There was an immediate attraction between Judy Collins and Stephen Stills when they first met.

So when Collins and Stills were driving around Malibu taking a break from recording sessions for “Who Knows Where the Time Goes,” Stills shared with Collins his idea about a song he thought they should record for the album.

“He said, ‘Let’s do “Someday Soon.”’ So that’s what we did,” Collins says.

Canadian singer-songwriter Ian Tyson, who with his wife Sylvia had formed the duo Ian and Sylvia in 1961, had written and recorded “Someday Soon” in 1964 but had not released it as a single. Collins was friends with Ian and Sylvia when they all lived in Greenwich Village in the mid-1960s.

“We used to hang out together. I had heard all of their songs,” Collins says.

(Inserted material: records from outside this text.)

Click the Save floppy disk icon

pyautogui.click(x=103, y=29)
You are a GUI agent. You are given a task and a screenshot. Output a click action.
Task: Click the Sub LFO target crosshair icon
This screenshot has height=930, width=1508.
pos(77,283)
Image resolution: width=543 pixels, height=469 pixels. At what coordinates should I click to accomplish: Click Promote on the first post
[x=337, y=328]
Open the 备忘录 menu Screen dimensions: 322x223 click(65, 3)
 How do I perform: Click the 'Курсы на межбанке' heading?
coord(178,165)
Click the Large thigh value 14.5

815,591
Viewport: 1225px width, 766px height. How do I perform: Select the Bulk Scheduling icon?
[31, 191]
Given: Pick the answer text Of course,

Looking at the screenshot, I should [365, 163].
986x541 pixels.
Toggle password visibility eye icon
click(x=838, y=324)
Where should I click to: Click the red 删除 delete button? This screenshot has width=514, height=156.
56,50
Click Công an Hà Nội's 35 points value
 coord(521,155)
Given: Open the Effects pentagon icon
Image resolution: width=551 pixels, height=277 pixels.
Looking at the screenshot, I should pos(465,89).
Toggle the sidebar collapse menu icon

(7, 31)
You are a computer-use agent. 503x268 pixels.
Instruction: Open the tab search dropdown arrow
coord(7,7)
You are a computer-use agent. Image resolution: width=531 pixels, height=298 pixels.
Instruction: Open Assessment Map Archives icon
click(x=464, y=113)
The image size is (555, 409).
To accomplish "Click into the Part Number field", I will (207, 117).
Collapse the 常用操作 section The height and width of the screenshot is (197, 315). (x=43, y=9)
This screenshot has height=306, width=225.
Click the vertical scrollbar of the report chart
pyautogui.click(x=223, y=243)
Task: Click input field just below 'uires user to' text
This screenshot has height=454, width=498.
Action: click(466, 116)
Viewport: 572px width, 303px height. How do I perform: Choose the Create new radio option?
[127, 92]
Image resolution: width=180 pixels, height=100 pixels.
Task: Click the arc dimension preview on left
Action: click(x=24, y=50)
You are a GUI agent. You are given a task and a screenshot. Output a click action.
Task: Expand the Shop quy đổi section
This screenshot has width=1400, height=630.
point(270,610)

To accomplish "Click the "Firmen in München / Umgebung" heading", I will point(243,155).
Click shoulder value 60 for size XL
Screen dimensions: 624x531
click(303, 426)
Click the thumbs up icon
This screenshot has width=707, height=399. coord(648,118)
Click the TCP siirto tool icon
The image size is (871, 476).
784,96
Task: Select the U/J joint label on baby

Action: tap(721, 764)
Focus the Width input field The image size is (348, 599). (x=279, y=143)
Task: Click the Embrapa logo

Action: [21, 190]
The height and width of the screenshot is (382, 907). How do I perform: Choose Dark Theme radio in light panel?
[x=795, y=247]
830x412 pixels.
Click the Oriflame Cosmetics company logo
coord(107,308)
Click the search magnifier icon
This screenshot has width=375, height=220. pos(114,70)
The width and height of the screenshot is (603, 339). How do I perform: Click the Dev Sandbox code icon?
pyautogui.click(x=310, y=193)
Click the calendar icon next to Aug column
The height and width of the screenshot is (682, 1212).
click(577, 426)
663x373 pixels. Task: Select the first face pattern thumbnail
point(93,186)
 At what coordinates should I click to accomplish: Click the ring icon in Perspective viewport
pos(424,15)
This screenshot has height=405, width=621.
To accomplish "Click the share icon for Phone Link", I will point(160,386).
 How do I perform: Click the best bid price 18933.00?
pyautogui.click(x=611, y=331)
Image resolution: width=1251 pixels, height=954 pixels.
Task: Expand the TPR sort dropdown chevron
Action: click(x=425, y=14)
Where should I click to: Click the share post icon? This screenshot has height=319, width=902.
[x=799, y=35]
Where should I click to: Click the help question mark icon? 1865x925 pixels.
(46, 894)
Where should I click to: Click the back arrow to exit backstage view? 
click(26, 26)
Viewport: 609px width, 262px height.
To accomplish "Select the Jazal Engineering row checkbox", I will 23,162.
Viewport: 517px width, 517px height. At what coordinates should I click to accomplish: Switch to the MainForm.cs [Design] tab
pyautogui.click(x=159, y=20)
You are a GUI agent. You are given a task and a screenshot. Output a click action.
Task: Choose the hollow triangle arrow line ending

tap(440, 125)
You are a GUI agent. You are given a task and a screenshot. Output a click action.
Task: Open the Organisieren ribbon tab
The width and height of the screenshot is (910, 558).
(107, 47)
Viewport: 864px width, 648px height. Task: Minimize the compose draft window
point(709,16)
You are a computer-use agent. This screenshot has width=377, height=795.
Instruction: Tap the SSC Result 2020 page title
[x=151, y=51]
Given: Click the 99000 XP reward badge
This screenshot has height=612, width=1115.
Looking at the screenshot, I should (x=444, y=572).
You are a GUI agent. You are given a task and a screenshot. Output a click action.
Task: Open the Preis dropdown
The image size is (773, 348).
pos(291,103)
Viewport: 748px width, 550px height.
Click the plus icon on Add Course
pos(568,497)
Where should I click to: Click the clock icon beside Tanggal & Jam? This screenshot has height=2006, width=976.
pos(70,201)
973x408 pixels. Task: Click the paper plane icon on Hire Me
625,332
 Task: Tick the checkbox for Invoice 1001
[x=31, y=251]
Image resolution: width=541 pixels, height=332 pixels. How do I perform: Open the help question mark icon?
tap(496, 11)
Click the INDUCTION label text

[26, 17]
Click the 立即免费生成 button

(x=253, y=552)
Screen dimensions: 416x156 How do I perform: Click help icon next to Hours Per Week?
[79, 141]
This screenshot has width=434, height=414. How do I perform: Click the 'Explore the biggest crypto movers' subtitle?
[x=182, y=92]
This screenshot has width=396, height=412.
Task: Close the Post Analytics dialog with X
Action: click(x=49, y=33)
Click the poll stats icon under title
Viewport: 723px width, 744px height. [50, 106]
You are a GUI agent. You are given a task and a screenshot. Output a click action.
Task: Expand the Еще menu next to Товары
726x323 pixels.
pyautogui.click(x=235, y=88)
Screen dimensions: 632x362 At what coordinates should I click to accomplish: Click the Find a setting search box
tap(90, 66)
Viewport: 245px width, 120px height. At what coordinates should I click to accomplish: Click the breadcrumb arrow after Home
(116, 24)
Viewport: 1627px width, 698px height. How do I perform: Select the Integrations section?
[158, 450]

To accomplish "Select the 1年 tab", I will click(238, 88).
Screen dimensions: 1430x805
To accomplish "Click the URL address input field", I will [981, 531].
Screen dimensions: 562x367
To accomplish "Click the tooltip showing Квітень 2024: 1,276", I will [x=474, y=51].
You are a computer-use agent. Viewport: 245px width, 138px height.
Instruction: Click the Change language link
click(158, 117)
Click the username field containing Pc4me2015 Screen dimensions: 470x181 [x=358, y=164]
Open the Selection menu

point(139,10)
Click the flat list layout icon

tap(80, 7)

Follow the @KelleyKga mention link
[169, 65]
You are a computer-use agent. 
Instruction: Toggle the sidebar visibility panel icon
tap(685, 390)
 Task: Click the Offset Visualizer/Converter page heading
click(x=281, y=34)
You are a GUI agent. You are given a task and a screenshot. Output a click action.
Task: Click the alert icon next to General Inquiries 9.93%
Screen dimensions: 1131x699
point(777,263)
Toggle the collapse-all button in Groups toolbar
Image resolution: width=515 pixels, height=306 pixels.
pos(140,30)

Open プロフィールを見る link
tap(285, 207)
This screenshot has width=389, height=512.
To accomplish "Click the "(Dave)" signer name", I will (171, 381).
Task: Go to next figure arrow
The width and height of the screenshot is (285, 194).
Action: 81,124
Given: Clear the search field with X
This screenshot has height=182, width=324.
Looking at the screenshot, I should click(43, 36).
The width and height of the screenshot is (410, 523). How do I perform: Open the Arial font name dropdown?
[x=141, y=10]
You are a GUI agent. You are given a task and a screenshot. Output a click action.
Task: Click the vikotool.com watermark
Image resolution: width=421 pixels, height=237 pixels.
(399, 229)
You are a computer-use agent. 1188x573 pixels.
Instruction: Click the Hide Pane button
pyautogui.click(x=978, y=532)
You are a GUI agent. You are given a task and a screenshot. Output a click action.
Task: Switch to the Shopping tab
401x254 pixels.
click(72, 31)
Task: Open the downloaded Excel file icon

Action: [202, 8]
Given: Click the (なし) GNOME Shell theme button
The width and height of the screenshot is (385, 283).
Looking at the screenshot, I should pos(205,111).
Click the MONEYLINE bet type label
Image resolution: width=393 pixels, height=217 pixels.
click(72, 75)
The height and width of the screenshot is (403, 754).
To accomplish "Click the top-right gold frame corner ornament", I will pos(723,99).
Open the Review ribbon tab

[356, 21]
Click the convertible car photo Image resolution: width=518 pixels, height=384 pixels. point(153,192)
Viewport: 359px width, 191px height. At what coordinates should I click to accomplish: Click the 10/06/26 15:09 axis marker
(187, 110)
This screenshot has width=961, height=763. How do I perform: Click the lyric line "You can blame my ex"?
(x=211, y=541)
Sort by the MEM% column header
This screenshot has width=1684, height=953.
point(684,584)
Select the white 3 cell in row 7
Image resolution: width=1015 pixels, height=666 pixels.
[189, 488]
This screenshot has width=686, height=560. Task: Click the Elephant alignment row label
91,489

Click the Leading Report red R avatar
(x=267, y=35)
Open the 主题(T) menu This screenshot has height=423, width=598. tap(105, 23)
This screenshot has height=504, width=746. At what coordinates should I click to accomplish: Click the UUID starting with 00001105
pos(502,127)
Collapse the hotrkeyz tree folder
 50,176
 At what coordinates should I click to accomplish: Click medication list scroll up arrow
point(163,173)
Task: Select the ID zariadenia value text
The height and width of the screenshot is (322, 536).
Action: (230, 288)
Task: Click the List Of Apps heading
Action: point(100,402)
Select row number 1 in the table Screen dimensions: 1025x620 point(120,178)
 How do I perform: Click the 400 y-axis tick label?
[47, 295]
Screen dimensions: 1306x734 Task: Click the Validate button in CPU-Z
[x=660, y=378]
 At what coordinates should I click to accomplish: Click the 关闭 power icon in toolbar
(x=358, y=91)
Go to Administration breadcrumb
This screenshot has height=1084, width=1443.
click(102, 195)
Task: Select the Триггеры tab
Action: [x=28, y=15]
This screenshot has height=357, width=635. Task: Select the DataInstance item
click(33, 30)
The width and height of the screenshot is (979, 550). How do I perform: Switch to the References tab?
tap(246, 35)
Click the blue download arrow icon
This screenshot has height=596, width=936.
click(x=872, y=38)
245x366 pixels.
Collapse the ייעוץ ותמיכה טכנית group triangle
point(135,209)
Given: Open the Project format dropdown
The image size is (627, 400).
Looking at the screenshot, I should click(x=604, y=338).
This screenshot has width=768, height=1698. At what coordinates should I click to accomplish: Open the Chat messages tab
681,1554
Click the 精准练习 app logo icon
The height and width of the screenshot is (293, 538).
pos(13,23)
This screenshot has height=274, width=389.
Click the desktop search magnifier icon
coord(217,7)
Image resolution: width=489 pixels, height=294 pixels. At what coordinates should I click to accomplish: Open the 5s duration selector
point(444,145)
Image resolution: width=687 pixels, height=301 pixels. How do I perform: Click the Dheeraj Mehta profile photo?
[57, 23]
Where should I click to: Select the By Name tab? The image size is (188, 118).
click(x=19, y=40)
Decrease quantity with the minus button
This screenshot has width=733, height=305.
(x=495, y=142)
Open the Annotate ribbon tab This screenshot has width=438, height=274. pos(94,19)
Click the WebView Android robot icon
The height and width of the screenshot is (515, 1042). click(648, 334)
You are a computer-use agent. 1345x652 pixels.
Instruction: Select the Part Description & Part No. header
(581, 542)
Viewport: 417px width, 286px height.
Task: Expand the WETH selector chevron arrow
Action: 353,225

So Collins didn’t need much convincing to record “Someday Soon” for the “Who Knows Where the Time Goes” album, and the song helped propel the album to No. 29 on the Billboard Pop Albums chart after its release in November 1968. The song itself would go on to become one of Collins’ signature songs.

Although the 1960s romance between Collins and Stills inspired Stills to write “Suite: Judy Blue Eyes” for his then-new band Crosby, Stills and Nash in 1969, Stills won’t be featured in these two shows.

And even though the two are no longer linked romantically, they are still making music together. They toured as a duo in 2017 and plan to do so again in 2018.

“We’ve remained friends all these years,” Collins says. “And I always thought that maybe someday we’d do something together, but we had no idea what that would be.

“He was always so deeply involved with Crosby, Stills and Nash and at the time, there wasn’t very much room at the table for anything else.”

The two did finally make an album together, titled “Everybody Knows,” which was released in September 2017. The album features an updated version of the Sandy Denny-written “Who Knows Where the Time Goes,” and a new Collins song called “River of Gold.”

“It was thrilling to have a new song on board for that album,” Collins says. “Stephen and I are going out again on tour this year in May and June. It was so much fun. We want to work on some more new songs together if we can find the time.”